Re: I-D Action: draft-nottingham-linked-cache-inv-00.txt from Brian Pane on 2011-06-02 (ietf-http-wg@w3.org from April to June 2011)

From: Brian Pane <brianp@brianp.net>
Date: Thu, 2 Jun 2011 09:22:08 -0700
To: Mark Nottingham <mnot@mnot.net>, Poul-Henning Kamp <phk@phk.freebsd.dk>, httpbis Group <ietf-http-wg@w3.org>, Balachander Krishnamurthy <bala@research.att.com>, cew@cs.wpi.edu
Message-ID: <BANLkTinz2t=THUrv8fdVUnSOCvTPUS+Eug@mail.gmail.com>

On Tue, May 31, 2011 at 9:47 PM, Mark Nottingham <mnot@mnot.net> wrote:
>
> On 01/06/2011, at 2:46 PM, Brian Pane wrote:
>
>> On Tue, May 31, 2011 at 3:05 PM, Mark Nottingham <mnot@mnot.net> wrote:
>> [...]
>>> I keep the associations in memory (hashed in some cases to preserve space), and that seems to work well.
>>
>> Does that mean that your implementation, upon seeing a response for
>> resource A that contains a Link header that invalidates resource B,
>> will persistently retain the knowledge that changes to A should
>> invalidate B?
>
> Yes, until another response is received with differing information.
>
>> I'd been assuming that the invalidation of B would be a one-time
>> event: the receiving client or intermediary would invalidate B in its
>> cache and forget about the message thereafter.  That's a scalable
>> model (in practice, implementations limit the max total header size
>> they'll allow per message, and that puts an upper bound on the number
>> of invalidations that a single response message can trigger).
>> Retaining the associations persistently is a much harder model to
>> scale.
>
>
> Remember that the association is bounded by the freshness lifetime of the response it was carried in; that keeps things reasonable.

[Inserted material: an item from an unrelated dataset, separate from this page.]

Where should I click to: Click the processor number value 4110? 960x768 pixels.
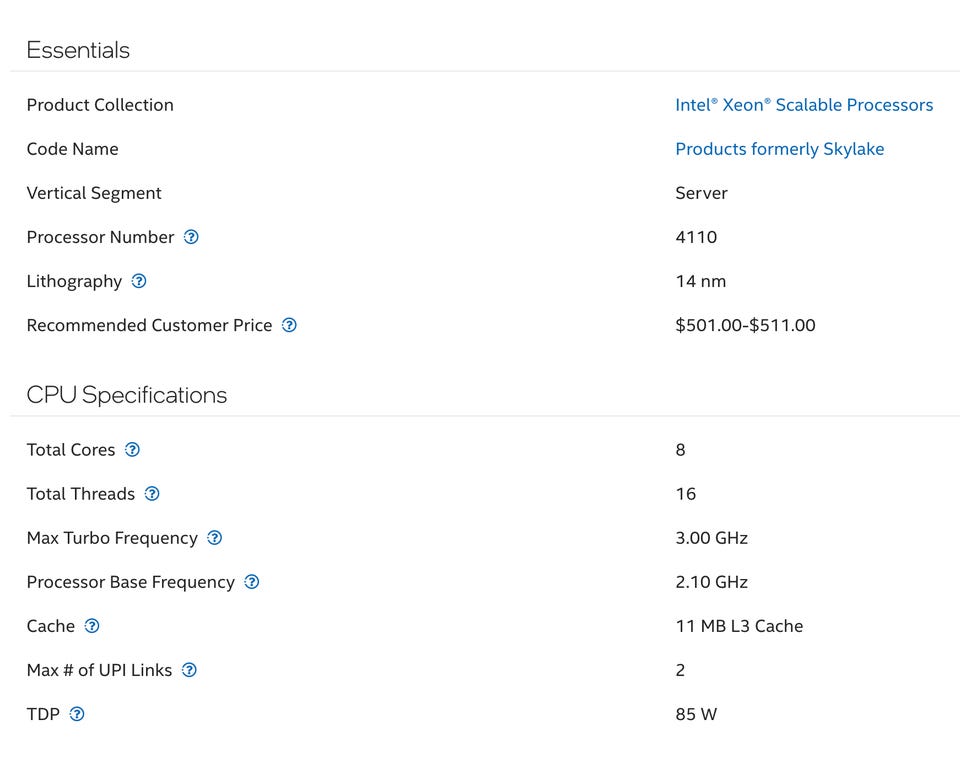(x=696, y=237)
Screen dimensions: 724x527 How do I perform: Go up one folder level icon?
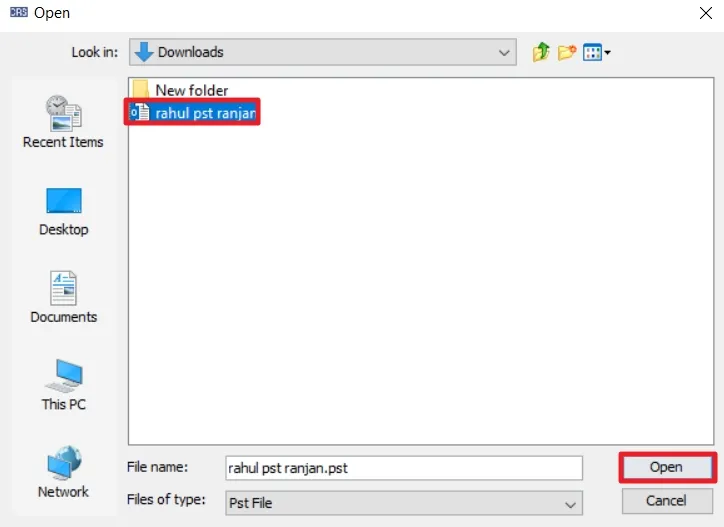[541, 52]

Depending on one's cache implementation, though, an expired resource
may live in the cache for a very long time - e.g., until a client
requests it or it's evicted to make room for something else.  Most
proxy implementations that I've seen don't proactively sweep their
caches to find stale entries, for good performance reasons.  In the
general case, the association data can have O(n*m) size, where n is
the number of resources in a cache and m is the number of related
links specified per resource, and my concern is that that's too high a
per-resource tax to impose on cache implementors.

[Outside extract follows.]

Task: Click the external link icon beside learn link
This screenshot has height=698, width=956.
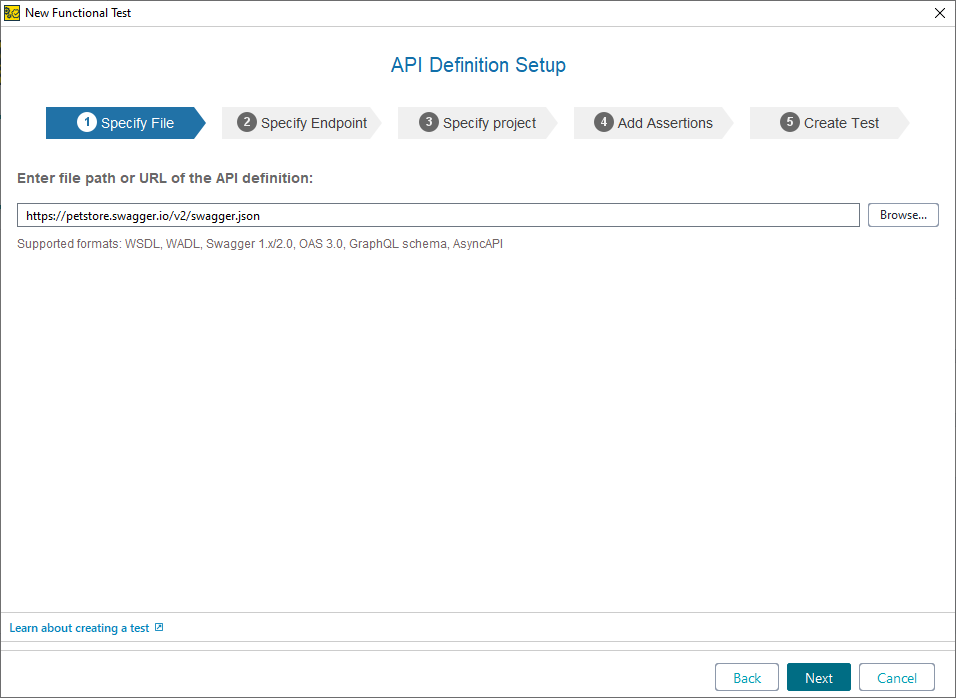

But are there scenarios where maintaining the association data within
the cache would work better than treating the invalidation headers as
a one-time operation?  I'm focusing mainly on reverse-proxy use cases,
so the stored-association model may have some forward-proxy or client
benefits I'm overlooking.

Thanks,
-Brian

Received on Thursday, 2 June 2011 16:22:59 UTC